- TASKS TO PERFORM:
[A] Summarize the goat story in two sentences.
[B] Write the next part of the goat story, picking up after its final sentence.

═════ DOCUMENT EXTRACT

She certainly proved her previous owner correct. She would stand at the corral gate every morning and evening waiting for all of the other goats to leave. She would bleat loudly and wait. The longer she stood there, the louder the bleat. It was long and drawn out and very low and husky.
“ Your pet goat is hollering for you” said my wife.
“ First of all, she is not my pet and second of all, we are keeping her around because she is a money maker. It they don’t make us money; they do not stay. It is as simple as that. We are getting “return on our capital employed” with a little corn. ”
“ Yes, I know that is right. I see you feeding her corn out of that can every day, twice a day. I also see you rubbing her ears. I think you have taken a real liking to this goat and she has you wrapped around her horns, so to say. You talk a real tough game, but you are weak as a wet wash rag when it comes to that girl.”
Babe Kay was a farm fixture and remained that way. She quietly charmed any children that came to the farm. They could feel her velvety lips as she virtually sucked up corn out of their hands and then out of the coffee can. Never one to shy away from attention, she would stand there as long as there was a person around.
I brought an employee from Angola to the United States for process training for two weeks. He stayed with my wife and I on the farm for one of those weeks. We introduced him to several of the local sites around town and in the country.
One of my favorite photos is the one included in this article. It is of “OJ” feeding Babe Kay corn out of her beloved coffee can.
The previous owner of our farm proved to be correct for the most part on the yearly volume of kids she produced. There were two or three sets of triplets as well as doubles and a single of two.
One of the singles was nearly an exact duplicate of Babe Kay. I came in the door of the house shortly after she was born. “ Mama, we got us another Babe Kay. Maybe she will be another money maker like her mother.”
“ Well, let’s go see what all of the fuss is about.” she said. “ Maybe you can spoil this one as much as you spoiled her. “
“ I didn’t spoil her” I said. She came that way. There is a difference, you know.”
Her new kid was female and beautiful, just like Babe Kay. Her ears turned up at the tips and she looked like she was smiling all of the time. She did not make any effort to stop me as I picked up the new baby.
“ What do you think we should name this little girl?”
My wife looked at me carefully. “ I don’t think it is a good idea to be naming goats. I thought you were in this business to make money, not make pets. You already have one great big pet in Babe Kay. We certainly do not need another. Babe does not think she is a goat. She does not behave like the other goats in the herd, nor is she treated like the other goats in the herd. She is a spoiled barn goat.”
“ Well, what are we going to name her. She has to have a name.”
“ Ok, ok” she said. “ Let’s call her Lambchop. I bet Sweet Sugar Smith is going to get a laugh out of that. He does not name is goats.”
“ Sweet Sugar will not laugh at that. He may want to but he won’t do it, at least in front of me. Lambchop it is.”
When Lambchop was approaching thirty pounds or so, I made the decision that she and Babe Kay would be turned out to pasture with all of the other goats after spring drenching. She was a goat and she was going to act like a goat. No more special treatment. When it came time to push her into the drenching pen, she basically squatted down on her ample hind quarters and refused to budge. She was very heavy and refused to be moved and had to be drenched on the spot, as always.

══════════
═════ MATERIAL SUPPLIED

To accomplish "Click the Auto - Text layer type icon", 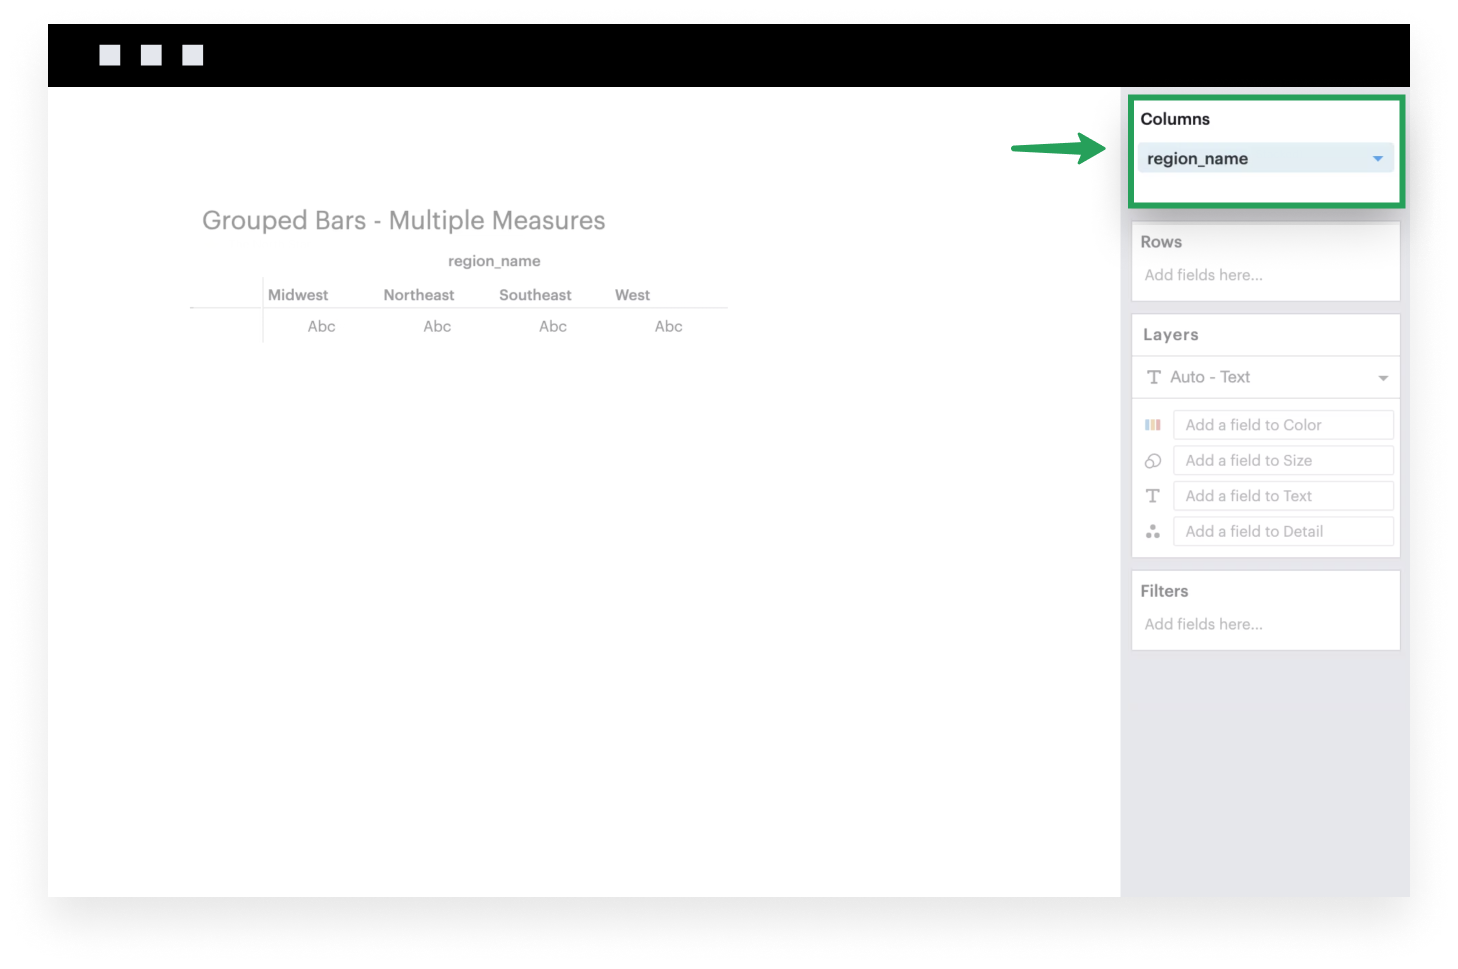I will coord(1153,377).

══════════
═════ MATERIAL SUPPLIED

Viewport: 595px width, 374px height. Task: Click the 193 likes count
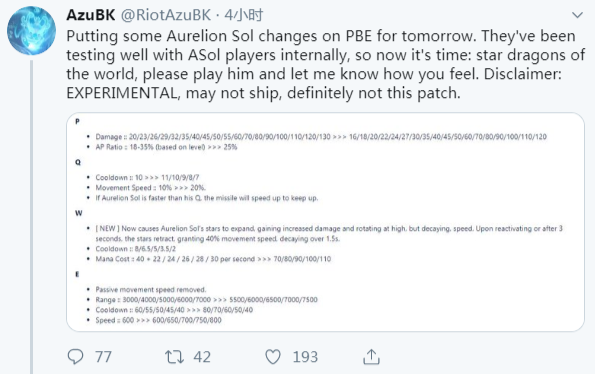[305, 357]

══════════

- SOLVED PROBLEMS:
[A] Babe Kay, a goat who bleated at the corral gate every morning and evening and was fed corn twice a day, became a farm fixture who charmed visiting children, though the narrator insisted she was kept only as a money maker while the narrator's wife said she was a spoiled pet. When Babe Kay produced a female kid that was nearly an exact duplicate of her, the wife objected to naming goats but proposed the name Lambchop, which the narrator accepted.

[B]
She and lambchop were moved with the herd to the next trap from the house. When I came in the next evening, my wife was standing at the door.
“ Your pet nanny has been bellowing all day at the gate down there. I think she wants to come back to the barn. “
“ No mam. No mam. She is a goat and she will remain with the herd. I am tired of this.”
“ Just listen to her cry down there. How can you be so mean?”
“ Look, she is a meat goat, raising meat kids. I am done being a daily corn feeder.”
“ When are you going to go get her and Lambchop?” She said.
One hour had passed as the constant wailing continued.
“ Please go get her. How can you listen to that?”
We made our way down to the corner gate. Babe Kay and Lambchop stood there looking pitiful.
“ Ok, Babe Kay, you win. Let’s go” I said as I opened the gate. She never looked at me as she lumbered through the gate with Lambchop trotting behind. She sauntered down the fence line at a fast walk with her might bag swinging side to side, never looking back at me.
“ Now, don’t you feel better?”
“ I do not. She has won. I have lost.”
Lambchop was to be Babe Kay’s last kid. I found Lambchop with her head wedged in a gate with a broken neck. I never bred Babe Kay again, determined to let her retire and live out her remaining days in peace and eating corn twice a day out of a coffee can.
Babe Kay had a bad back. I began to notice that she would not venture far out of the barn corral to graze. She began to lose weight and I knew that the end was not far ahead. I came home one day only to find her standing wobbly on her feet in the barn. She refused the can of corn and water. Her eyes were fixed straight ahead. It took everything I had to end her misery but I had to do it. I lost all composure as the tears streamed down my face as I put her down.
On the practical side of things, we in the sheep and goat business are in it for a profit, not to make pets. On the human side of things, every now and then we have an animal such as Babe Kay show up in our lives. They refuse to be comply with the herd mandate. They are also the most memorable. I did something I never do with my herd animals. I kept her ear tag. It has no number. It is big and orange. In big black letters it simply says,” Babe Kay”. “ I smile every time I see it.”
Practical advice for the day
“ Never hide your green peas in a napkin and expect your wife not to find it”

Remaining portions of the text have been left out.